Thanks to Quoc, I’ve learned powerful mental frameworks for growth that I’ve applied to the company.
What founder or entrepreneur inspired you to start your own entrepreneurial journey? How did he or she prove motivational to you? Sal Khan, founder of Khan Academy has always been an inspiration of mine. I started using Khan Academy as an elementary schooler and it helped me fall in love with learning. The videos were simple, the lessons were helpful, and the gamification made me compete even harder to learn more.
It was the perfect software for millions of kids around the world and one that will prove as a defining factor of my generation’s education.
As I grew older, I reflected more on the power of Sal Khan’s vision. It seemed laughable that someone could be the teacher for everyone in the world. It seemed laughable until he did it. The purity of his vision was reflected in the quality that he delivered. Executing on such an idea only seemed possible for someone who was wholly focused on helping people, not generating wealth or fame.
As a founder myself, Khan Academy also helped solidify the mantra ‘do things that don’t scale’. What started as a few YouTube videos has now transformed into Khanmigo, a personalized AI tutor that (in my opinion) will be a primary source of learning for >1 billion kids in the future.
His story makes it clear that one idea can fundamentally change the world. It’s his story that inspires me to use my talents and ambition to build things that contribute to humanity’s ability to survive, thrive, and advance.
What is your long-term goal with your startup? My co-founders and I grew up in the generation of video. We learned from Khan Academy (and unfortunately Zoom lectures), were entertained by YouTube, and talked to friends and family through video chat. We empathize with the rapid proliferation of video in every nook and cranny of the internet.
However, video is still difficult to navigate. Most video search is based on the titles, hashtags, and transcriptions that tag the video. Even the most advanced search algorithms struggle to see and understand what’s actually going on in the pixels themselves. Our mission with Clips AI is to make it easier for the world to search and manipulate videos with AI. We aim to help developers more easily use AI to create video experiences that are seamless and user-friendly, not clunky and technical.
One day, things like autonomous vehicles and AI healthcare assistants will see the world through video. We will be there to power them.
As for what’s next for our team, we’re building a video search engine that allows users to use natural language to search through moments in videos.

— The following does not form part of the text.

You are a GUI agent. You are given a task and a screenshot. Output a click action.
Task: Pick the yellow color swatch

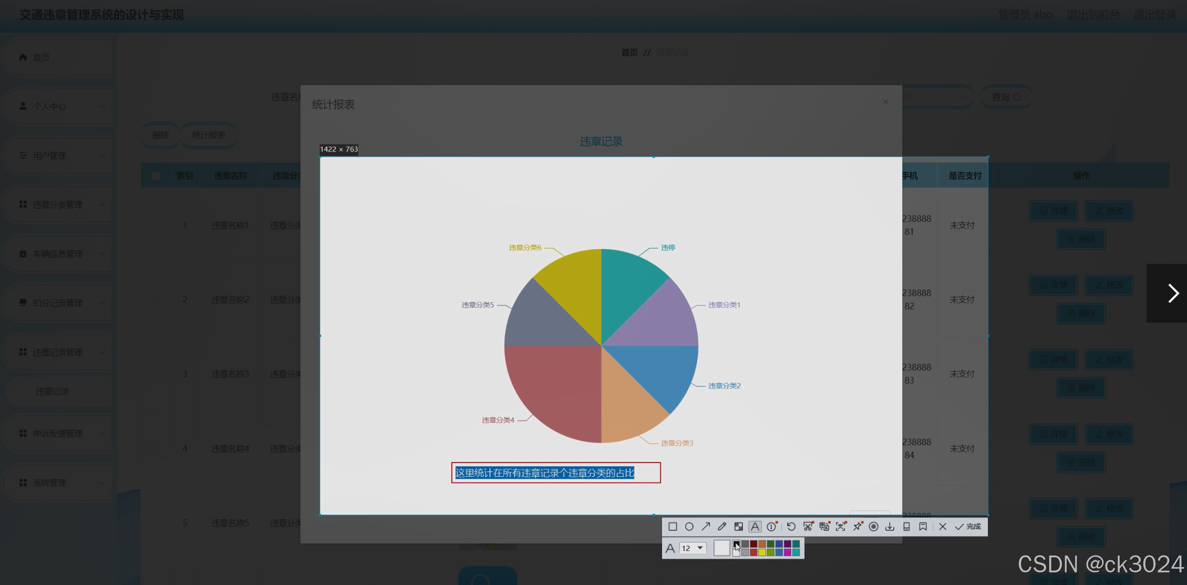[x=762, y=552]
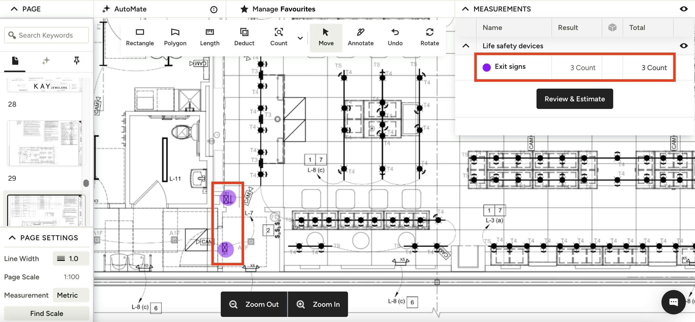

We’d love to get your feedback on it – look out for updates at clipsai.com.
How has your local startup ecosystem contributed to your venture’s development and success? For all the reasons that I attended the University of Texas, a burgeoning entrepreneurship scene wasn’t something that crossed my mind. However, I’ve been amazed by the wealth of great ideas and ambitious founders in Austin, both on campus and beyond. These people have motivated me to work harder and given me room to unabashedly think big. I met my co-founders here, playing basketball after class and eating dinner at the dining hall, discussing our big dreams between every bite. It’s hard to imagine that a story like mine could have happened anywhere else. Just some kids from Texas looking to make their home state proud.
I’m bullish about Austin because we’re trailblazing our own culture. We’re hungry, foolish, and excited to build. We’ve watched as our city has slowly climbed onto the world stage and are now motivated to push it over the edge.